#### TASK
Extract the complete listing and output it unchanged.

........

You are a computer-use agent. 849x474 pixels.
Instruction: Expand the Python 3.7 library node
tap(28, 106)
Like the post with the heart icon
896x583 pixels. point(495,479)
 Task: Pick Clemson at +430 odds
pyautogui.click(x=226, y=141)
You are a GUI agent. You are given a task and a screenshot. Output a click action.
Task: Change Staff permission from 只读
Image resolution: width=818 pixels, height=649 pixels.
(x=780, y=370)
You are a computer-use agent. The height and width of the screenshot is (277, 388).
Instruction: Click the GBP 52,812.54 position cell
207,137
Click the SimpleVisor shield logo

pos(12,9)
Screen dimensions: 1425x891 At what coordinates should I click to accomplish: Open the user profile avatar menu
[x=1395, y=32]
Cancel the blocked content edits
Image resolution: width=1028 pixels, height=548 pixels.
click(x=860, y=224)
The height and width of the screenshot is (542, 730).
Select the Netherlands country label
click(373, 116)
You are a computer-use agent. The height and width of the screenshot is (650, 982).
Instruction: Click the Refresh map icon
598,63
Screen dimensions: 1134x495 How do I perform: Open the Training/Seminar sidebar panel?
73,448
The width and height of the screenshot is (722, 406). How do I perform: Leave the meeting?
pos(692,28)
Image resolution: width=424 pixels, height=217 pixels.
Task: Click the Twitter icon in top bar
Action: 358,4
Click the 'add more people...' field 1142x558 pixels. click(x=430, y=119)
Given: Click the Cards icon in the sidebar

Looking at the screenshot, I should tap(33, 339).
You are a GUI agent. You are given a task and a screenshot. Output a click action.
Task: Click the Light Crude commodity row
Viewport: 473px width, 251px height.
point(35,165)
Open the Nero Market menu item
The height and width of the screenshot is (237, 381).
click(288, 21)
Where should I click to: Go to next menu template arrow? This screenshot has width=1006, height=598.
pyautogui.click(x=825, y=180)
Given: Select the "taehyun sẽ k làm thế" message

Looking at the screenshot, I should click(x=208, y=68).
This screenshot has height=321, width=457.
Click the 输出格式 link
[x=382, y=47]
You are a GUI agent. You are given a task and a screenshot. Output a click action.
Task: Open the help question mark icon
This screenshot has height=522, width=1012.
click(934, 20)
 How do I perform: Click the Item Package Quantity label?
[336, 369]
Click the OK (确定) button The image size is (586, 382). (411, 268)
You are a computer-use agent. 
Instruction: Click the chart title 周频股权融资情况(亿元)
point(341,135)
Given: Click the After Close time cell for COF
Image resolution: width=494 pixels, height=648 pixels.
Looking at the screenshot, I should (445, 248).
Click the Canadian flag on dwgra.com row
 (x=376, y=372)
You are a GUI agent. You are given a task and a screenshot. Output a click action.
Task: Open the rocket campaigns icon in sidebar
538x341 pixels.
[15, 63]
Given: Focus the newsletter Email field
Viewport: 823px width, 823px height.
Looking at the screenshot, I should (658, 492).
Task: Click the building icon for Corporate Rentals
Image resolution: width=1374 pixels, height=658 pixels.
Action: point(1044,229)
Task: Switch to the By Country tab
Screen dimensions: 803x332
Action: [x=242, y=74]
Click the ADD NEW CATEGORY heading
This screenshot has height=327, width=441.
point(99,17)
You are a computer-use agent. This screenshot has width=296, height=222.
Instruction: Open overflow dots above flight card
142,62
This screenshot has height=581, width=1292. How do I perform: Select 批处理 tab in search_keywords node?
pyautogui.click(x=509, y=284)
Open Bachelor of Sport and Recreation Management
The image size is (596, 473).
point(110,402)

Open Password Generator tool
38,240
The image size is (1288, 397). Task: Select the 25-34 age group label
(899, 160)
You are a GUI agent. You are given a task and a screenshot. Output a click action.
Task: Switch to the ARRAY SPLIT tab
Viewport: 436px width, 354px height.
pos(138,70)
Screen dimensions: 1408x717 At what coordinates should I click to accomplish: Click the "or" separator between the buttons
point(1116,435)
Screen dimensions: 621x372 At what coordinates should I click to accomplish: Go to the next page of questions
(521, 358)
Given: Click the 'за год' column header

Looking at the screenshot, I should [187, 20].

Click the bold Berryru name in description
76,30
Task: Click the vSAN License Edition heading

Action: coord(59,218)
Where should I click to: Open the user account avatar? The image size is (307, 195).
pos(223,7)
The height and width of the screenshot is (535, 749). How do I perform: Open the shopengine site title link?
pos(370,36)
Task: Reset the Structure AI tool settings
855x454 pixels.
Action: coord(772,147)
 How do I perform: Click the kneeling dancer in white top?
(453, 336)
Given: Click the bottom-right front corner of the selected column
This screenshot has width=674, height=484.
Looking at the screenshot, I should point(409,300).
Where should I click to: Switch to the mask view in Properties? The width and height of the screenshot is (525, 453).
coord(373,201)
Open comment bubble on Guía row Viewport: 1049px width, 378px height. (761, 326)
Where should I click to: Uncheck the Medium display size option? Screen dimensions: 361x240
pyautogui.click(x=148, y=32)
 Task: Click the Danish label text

........

#### RESPONSE TO THIS TASK
You are a computer-use agent. 849x474 pixels.
Instruction: Expand the Python 3.7 library node
tap(28, 106)
Like the post with the heart icon
896x583 pixels. point(495,479)
 Task: Pick Clemson at +430 odds
pyautogui.click(x=226, y=141)
You are a GUI agent. You are given a task and a screenshot. Output a click action.
Task: Change Staff permission from 只读
Image resolution: width=818 pixels, height=649 pixels.
(x=780, y=370)
You are a computer-use agent. The height and width of the screenshot is (277, 388).
Instruction: Click the GBP 52,812.54 position cell
207,137
Click the SimpleVisor shield logo

pos(12,9)
Screen dimensions: 1425x891 At what coordinates should I click to accomplish: Open the user profile avatar menu
[x=1395, y=32]
Cancel the blocked content edits
Image resolution: width=1028 pixels, height=548 pixels.
click(x=860, y=224)
The height and width of the screenshot is (542, 730).
Select the Netherlands country label
click(373, 116)
You are a computer-use agent. The height and width of the screenshot is (650, 982).
Instruction: Click the Refresh map icon
598,63
Screen dimensions: 1134x495 How do I perform: Open the Training/Seminar sidebar panel?
73,448
The width and height of the screenshot is (722, 406). How do I perform: Leave the meeting?
pos(692,28)
Image resolution: width=424 pixels, height=217 pixels.
Task: Click the Twitter icon in top bar
Action: 358,4
Click the 'add more people...' field 1142x558 pixels. click(x=430, y=119)
Given: Click the Cards icon in the sidebar

Looking at the screenshot, I should tap(33, 339).
You are a GUI agent. You are given a task and a screenshot. Output a click action.
Task: Click the Light Crude commodity row
Viewport: 473px width, 251px height.
point(35,165)
Open the Nero Market menu item
The height and width of the screenshot is (237, 381).
click(288, 21)
Where should I click to: Go to next menu template arrow? This screenshot has width=1006, height=598.
pyautogui.click(x=825, y=180)
Given: Select the "taehyun sẽ k làm thế" message

Looking at the screenshot, I should click(x=208, y=68).
This screenshot has height=321, width=457.
Click the 输出格式 link
[x=382, y=47]
You are a GUI agent. You are given a task and a screenshot. Output a click action.
Task: Open the help question mark icon
This screenshot has height=522, width=1012.
click(934, 20)
 How do I perform: Click the Item Package Quantity label?
[336, 369]
Click the OK (确定) button The image size is (586, 382). (411, 268)
You are a computer-use agent. 
Instruction: Click the chart title 周频股权融资情况(亿元)
point(341,135)
Given: Click the After Close time cell for COF
Image resolution: width=494 pixels, height=648 pixels.
Looking at the screenshot, I should (445, 248).
Click the Canadian flag on dwgra.com row
 (x=376, y=372)
You are a GUI agent. You are given a task and a screenshot. Output a click action.
Task: Open the rocket campaigns icon in sidebar
538x341 pixels.
[15, 63]
Given: Focus the newsletter Email field
Viewport: 823px width, 823px height.
Looking at the screenshot, I should (658, 492).
Task: Click the building icon for Corporate Rentals
Image resolution: width=1374 pixels, height=658 pixels.
Action: point(1044,229)
Task: Switch to the By Country tab
Screen dimensions: 803x332
Action: [x=242, y=74]
Click the ADD NEW CATEGORY heading
This screenshot has height=327, width=441.
point(99,17)
You are a computer-use agent. This screenshot has width=296, height=222.
Instruction: Open overflow dots above flight card
142,62
This screenshot has height=581, width=1292. How do I perform: Select 批处理 tab in search_keywords node?
pyautogui.click(x=509, y=284)
Open Bachelor of Sport and Recreation Management
The image size is (596, 473).
point(110,402)

Open Password Generator tool
38,240
The image size is (1288, 397). Task: Select the 25-34 age group label
(899, 160)
You are a GUI agent. You are given a task and a screenshot. Output a click action.
Task: Switch to the ARRAY SPLIT tab
Viewport: 436px width, 354px height.
pos(138,70)
Screen dimensions: 1408x717 At what coordinates should I click to accomplish: Click the "or" separator between the buttons
point(1116,435)
Screen dimensions: 621x372 At what coordinates should I click to accomplish: Go to the next page of questions
(521, 358)
Given: Click the 'за год' column header

Looking at the screenshot, I should [187, 20].

Click the bold Berryru name in description
76,30
Task: Click the vSAN License Edition heading

Action: coord(59,218)
Where should I click to: Open the user account avatar? The image size is (307, 195).
pos(223,7)
The height and width of the screenshot is (535, 749). How do I perform: Open the shopengine site title link?
pos(370,36)
Task: Reset the Structure AI tool settings
855x454 pixels.
Action: coord(772,147)
 How do I perform: Click the kneeling dancer in white top?
(453, 336)
Given: Click the bottom-right front corner of the selected column
This screenshot has width=674, height=484.
Looking at the screenshot, I should point(409,300).
Where should I click to: Switch to the mask view in Properties? The width and height of the screenshot is (525, 453).
coord(373,201)
Open comment bubble on Guía row Viewport: 1049px width, 378px height. (761, 326)
Where should I click to: Uncheck the Medium display size option? Screen dimensions: 361x240
pyautogui.click(x=148, y=32)
 Task: Click the Danish label text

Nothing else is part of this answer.